** START INFORMATION GIVEN **

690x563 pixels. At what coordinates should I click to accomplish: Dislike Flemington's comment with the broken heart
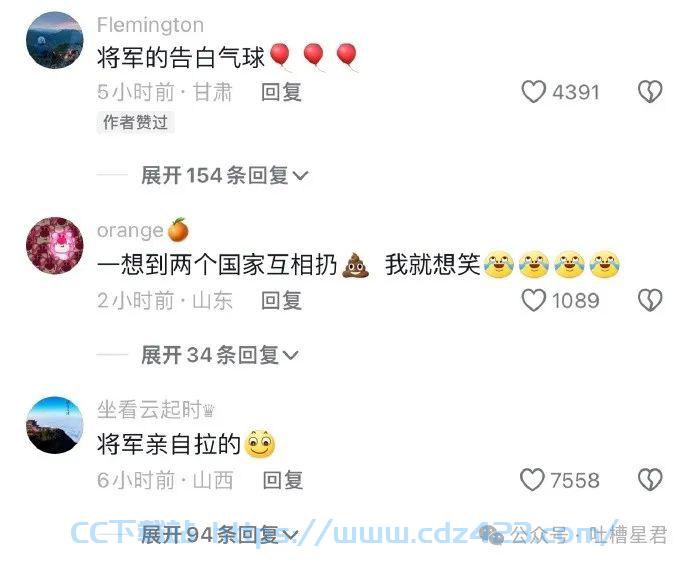click(650, 92)
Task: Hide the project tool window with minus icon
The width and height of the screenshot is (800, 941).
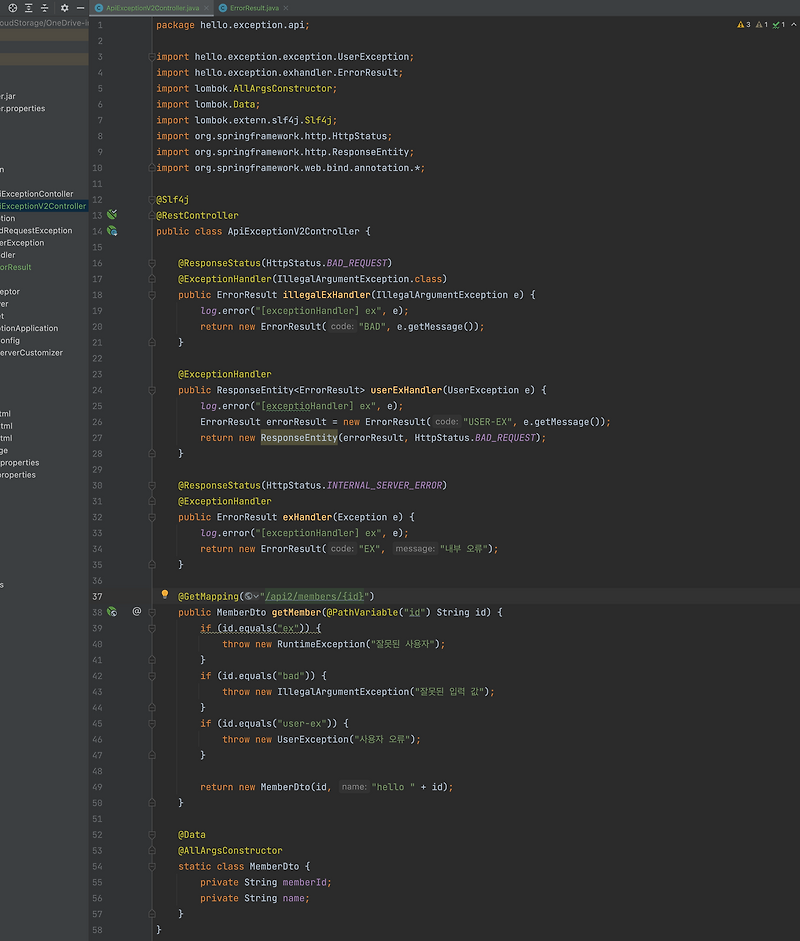Action: point(81,7)
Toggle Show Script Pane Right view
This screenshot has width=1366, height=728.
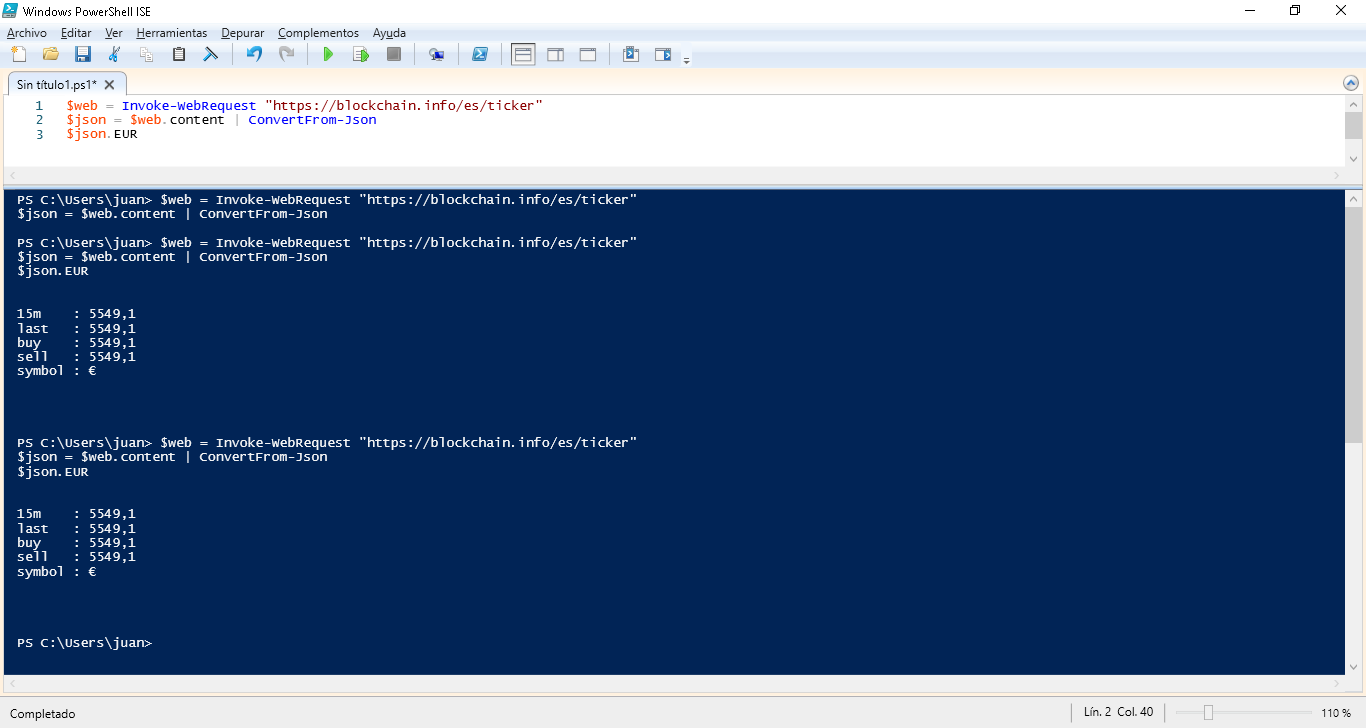[555, 54]
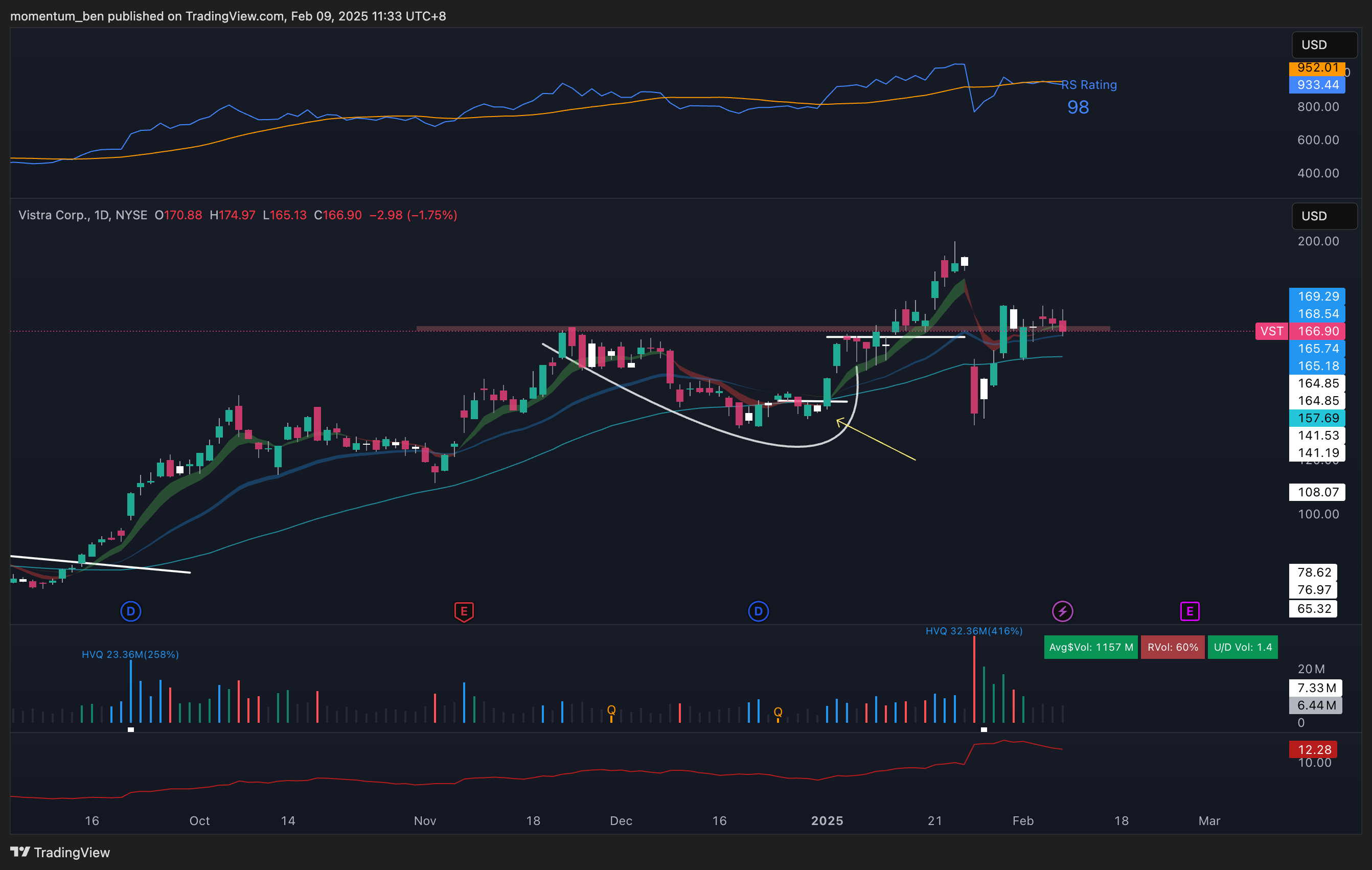The image size is (1372, 870).
Task: Click the HVQ 32.36M(416%) volume label
Action: 974,631
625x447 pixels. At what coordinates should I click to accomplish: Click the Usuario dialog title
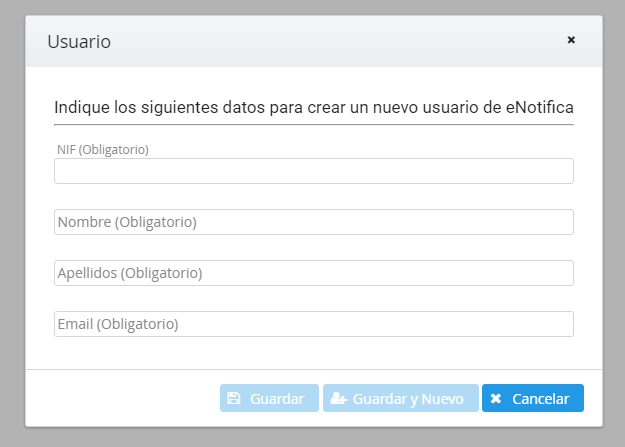(79, 42)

** END INFORMATION GIVEN **

Copy out every line above that contains the string "with". Case counts.

690x563 pixels. At what coordinates should I click to accomplish: Dislike Flemington's comment with the broken heart
Task: Hide the project tool window with minus icon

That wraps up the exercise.